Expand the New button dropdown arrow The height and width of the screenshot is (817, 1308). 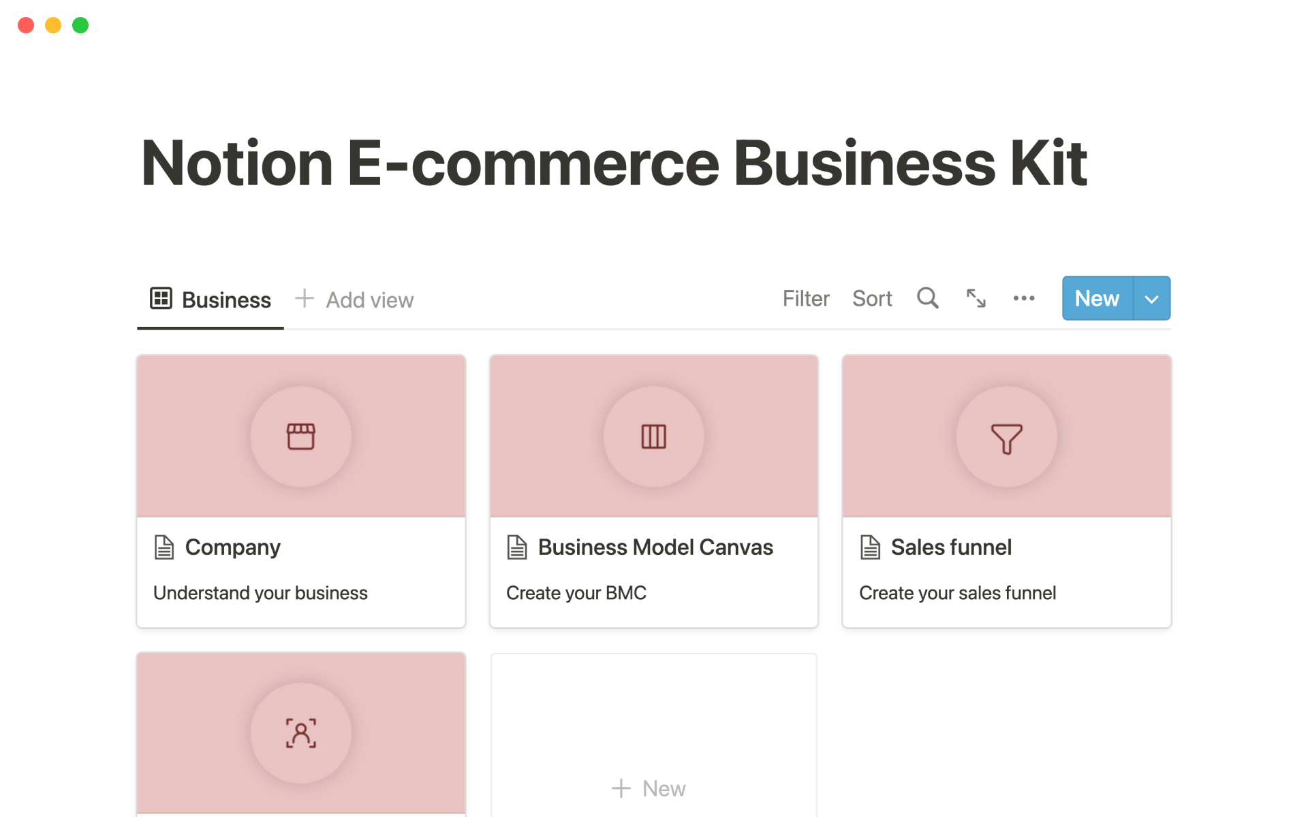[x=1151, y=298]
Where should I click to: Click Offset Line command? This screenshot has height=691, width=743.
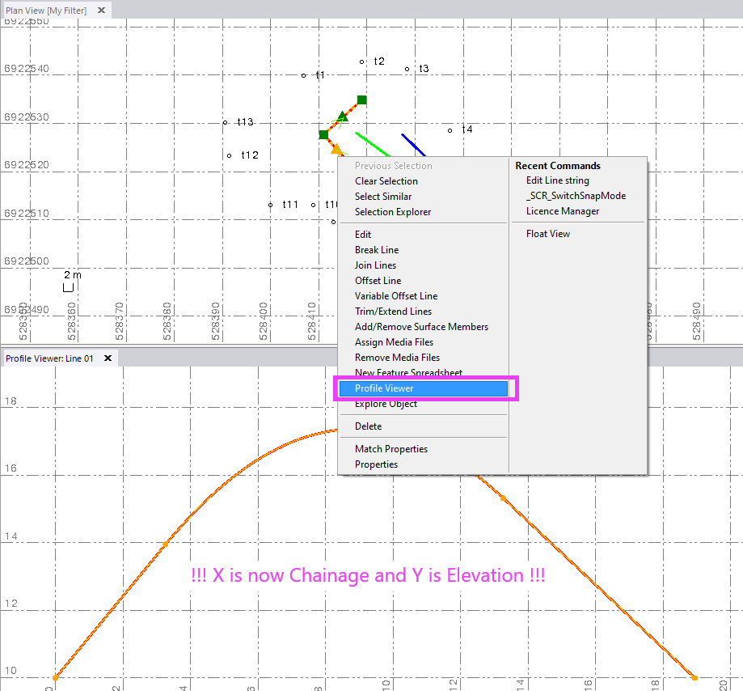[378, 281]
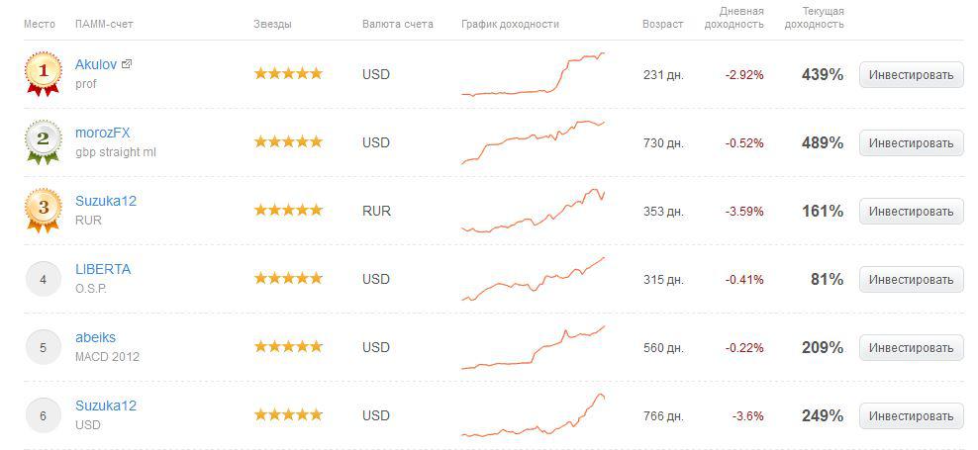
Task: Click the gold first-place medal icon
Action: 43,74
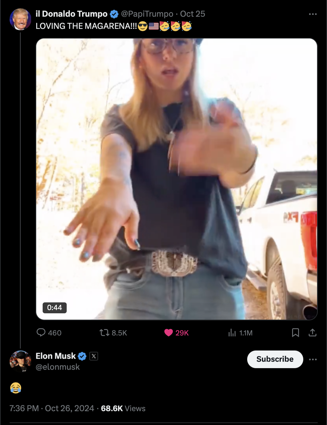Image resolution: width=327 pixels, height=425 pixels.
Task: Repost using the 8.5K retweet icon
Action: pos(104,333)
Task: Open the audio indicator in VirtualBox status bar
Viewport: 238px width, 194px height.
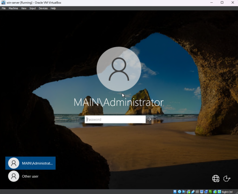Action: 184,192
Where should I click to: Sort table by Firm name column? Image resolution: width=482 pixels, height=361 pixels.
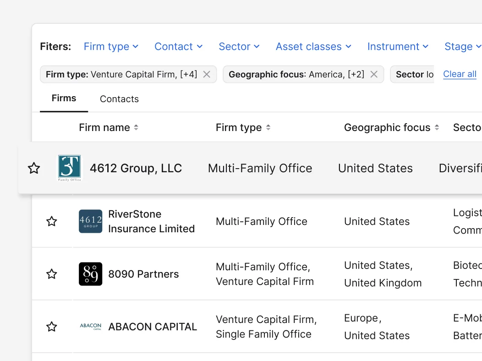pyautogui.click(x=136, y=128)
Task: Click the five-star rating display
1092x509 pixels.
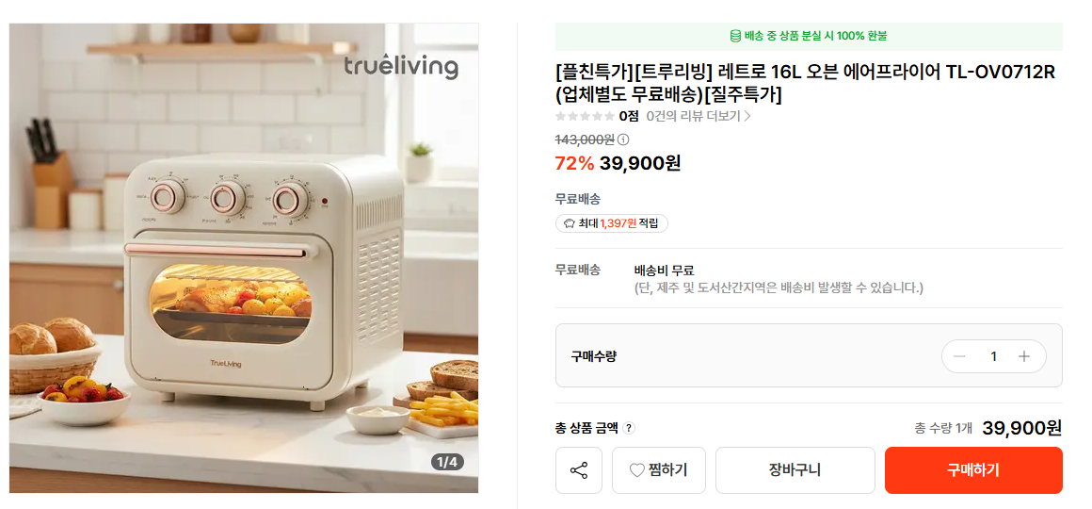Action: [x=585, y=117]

> [WHAT TO DO]: Write out exactly, and nothing more than, the lines of the entries above from the line containing "Viewport: 238px width, 194px height." through the final line; omit any pictures.

> [RESULT]:
Viewport: 238px width, 194px height.
Action: 184,192
Where should I click to: Sort table by Firm name column? Image resolution: width=482 pixels, height=361 pixels.
pyautogui.click(x=136, y=128)
Task: Click the five-star rating display
1092x509 pixels.
Action: [x=585, y=117]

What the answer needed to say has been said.